- About this task
Whenever a line below includes the word "info", copy that line.

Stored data
* * * * *
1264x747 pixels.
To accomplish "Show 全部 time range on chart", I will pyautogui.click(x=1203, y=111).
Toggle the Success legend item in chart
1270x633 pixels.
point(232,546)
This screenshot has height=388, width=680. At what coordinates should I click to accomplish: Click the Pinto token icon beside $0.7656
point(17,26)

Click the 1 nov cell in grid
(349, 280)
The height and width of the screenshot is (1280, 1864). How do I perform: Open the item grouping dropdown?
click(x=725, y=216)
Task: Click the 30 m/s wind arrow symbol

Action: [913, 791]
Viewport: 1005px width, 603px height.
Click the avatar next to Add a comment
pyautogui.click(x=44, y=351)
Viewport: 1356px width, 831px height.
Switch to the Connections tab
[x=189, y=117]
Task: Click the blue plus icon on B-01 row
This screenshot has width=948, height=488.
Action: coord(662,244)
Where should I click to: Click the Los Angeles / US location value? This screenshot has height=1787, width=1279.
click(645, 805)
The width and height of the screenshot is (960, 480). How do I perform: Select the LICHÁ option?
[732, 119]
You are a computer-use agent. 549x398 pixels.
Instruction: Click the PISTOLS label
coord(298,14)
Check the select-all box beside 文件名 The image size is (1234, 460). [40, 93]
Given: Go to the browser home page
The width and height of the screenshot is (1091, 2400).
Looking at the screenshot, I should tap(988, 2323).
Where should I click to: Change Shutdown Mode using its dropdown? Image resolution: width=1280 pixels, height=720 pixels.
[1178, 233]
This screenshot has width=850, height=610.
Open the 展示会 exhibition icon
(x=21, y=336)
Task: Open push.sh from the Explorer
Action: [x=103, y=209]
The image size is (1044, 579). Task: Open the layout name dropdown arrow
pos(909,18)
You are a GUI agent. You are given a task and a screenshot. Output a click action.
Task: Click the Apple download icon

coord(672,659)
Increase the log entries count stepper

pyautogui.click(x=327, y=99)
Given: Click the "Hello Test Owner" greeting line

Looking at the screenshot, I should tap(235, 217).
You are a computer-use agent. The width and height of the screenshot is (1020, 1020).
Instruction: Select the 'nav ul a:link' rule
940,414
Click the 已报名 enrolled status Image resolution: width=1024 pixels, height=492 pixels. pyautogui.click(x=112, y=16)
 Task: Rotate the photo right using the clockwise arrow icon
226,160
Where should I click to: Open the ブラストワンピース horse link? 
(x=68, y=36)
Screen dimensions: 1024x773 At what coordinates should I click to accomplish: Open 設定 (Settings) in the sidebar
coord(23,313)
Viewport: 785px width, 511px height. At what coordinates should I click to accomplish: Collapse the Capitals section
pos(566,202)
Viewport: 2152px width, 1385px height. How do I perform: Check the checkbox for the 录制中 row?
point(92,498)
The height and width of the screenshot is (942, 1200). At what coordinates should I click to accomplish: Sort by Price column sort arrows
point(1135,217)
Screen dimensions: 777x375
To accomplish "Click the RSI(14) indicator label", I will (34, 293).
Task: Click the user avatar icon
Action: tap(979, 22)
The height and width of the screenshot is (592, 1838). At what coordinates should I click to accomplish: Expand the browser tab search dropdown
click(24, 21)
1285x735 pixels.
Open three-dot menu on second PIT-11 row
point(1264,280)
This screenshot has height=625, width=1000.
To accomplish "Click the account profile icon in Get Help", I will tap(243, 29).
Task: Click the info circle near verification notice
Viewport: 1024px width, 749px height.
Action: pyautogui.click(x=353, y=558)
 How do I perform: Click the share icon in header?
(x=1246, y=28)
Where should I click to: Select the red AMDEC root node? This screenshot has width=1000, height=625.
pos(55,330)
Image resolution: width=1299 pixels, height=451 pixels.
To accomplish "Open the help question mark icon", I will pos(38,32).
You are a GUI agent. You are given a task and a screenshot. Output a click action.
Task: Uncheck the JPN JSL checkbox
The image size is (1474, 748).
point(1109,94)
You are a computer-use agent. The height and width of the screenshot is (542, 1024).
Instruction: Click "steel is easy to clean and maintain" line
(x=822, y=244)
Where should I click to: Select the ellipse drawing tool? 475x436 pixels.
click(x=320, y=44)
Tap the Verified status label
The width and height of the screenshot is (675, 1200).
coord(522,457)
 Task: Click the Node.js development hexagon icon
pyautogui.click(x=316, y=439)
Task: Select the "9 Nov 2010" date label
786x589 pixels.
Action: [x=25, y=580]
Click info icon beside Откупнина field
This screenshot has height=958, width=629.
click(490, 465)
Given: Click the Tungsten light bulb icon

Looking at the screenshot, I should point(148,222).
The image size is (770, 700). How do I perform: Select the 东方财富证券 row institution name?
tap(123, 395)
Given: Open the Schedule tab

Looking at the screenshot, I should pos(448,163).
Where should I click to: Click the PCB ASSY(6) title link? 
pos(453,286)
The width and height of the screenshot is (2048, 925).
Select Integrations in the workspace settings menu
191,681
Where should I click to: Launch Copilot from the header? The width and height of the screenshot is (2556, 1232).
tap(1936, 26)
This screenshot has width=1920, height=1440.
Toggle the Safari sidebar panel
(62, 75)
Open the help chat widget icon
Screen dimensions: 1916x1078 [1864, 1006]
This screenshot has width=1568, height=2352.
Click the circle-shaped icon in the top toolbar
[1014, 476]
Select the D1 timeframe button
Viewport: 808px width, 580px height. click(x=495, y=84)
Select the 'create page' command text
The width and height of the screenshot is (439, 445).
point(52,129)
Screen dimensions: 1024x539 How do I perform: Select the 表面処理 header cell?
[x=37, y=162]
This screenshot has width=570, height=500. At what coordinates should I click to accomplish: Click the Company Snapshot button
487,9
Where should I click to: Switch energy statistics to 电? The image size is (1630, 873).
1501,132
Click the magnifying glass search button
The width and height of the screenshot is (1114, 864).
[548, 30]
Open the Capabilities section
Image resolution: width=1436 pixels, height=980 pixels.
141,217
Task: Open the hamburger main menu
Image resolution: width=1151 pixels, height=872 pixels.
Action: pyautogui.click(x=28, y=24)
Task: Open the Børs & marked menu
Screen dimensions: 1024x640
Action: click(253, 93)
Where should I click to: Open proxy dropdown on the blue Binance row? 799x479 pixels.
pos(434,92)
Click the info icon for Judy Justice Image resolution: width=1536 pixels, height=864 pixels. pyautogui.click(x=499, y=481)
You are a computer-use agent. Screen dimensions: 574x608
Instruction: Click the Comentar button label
* * * * *
- Response below
Task: Click the info circle near verification notice
Click info icon beside Откупнина field
Click the info icon for Judy Justice Image resolution: width=1536 pixels, height=864 pixels. pyautogui.click(x=499, y=481)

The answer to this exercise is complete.